Life is a funny old thing. You spend most of your twenties doing everything to avoid getting pregnant, then you hit your thirties and find yourself worrying if you've left it too late, wondering if you should settle down immediately, or maybe just freeze your eggs. Well, at least I did!
With it being 'Babyloss and Miscarriage Week' (9-15 October), I thought it was time to write a post on how this subject affects so many women, yet is seldom talked about.
Like most of my friends, I waited till my mid thirties to procreate. My body was more than ready, but mentally I was just about there. Whatever medicine, or medics tell us, no woman can put down roots until she is ready. And at 35, I was only just about there, but I also knew the risks that being 'older' would bring with it.
Thankfully, despite a history of 'bad smears' and being older, I was blessed to have a healthy straightforward pregnancy. But, it's something I will never take for granted, because as any woman who has been pregnant will tell you, those nine months are scary. You worry constantly that something might go wrong, that you might one day not hear a heartbeat or be told that there's something not quite right.
And for some, that fear becomes a reality. According to the Miscarriage Association, miscarriage affects one in four pregnancies. That's an awful lot of women, so why is it something so little talked about and what can we do to change that?
Well, I guess it will only change if we talk more openly to each other, and show those affected that they're not alone.

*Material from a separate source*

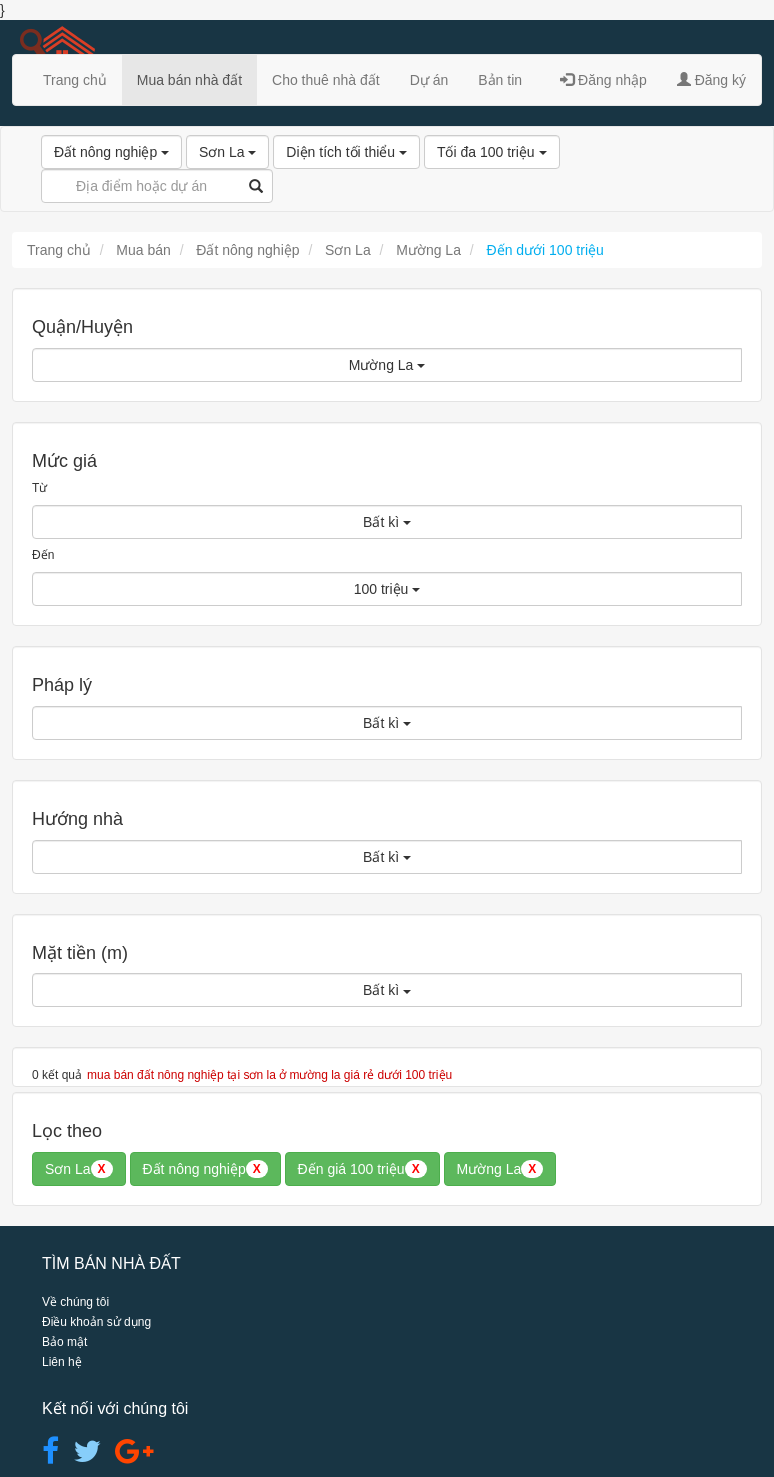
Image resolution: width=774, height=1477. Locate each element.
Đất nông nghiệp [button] (205, 1169)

We also need people in the public eye to do the same. I thought Lily Allen was extremely brave and courageous when she opened up very publicly about her miscarriage loss. It made me realise that miscarriage doesn't discriminate, it can happen to anyone for any reason, and with someone like Lily coming forward, I'm sure it made other women feel less isolated on the matter.
She's not alone, Amanda Holden, Gwyneth Paltrow and most recently The Zuckerberg's all publicly shared their loss too, and I salute them for it. Grieving is one thing, but to do so publicly must be terribly hard.
It's not just celebrities though.
During my research I came across a wonderful documentary called 'First Heartbeat' which follows one couple's intimate and emotional journey of recurrent miscarriages over a two-year period (follow Lisa on Titter @lfnand). It coincidently airs on 15 October, which is 'Infant and Babyloss Day' and is well worth watching to understand the matter more - it's an emotional journey (on TLC at 10pm).
As a final thought on the matter, what do you say to someone who is going through the heartache of babyloss? Or should you say anything at all?
Well, my view is that if someone volunteers the information, then they want to talk about it, and just being a listening friend is sometimes all they need. You don't have to make a speech, or be profound, just saying 'I'm sorry, I know you must be hurting, but I am here for you' can be a huge comfort.
On a final note, it goes without saying that men also need to be supported through the heartache of babyloss too. Today is about parents - whatever formation that takes.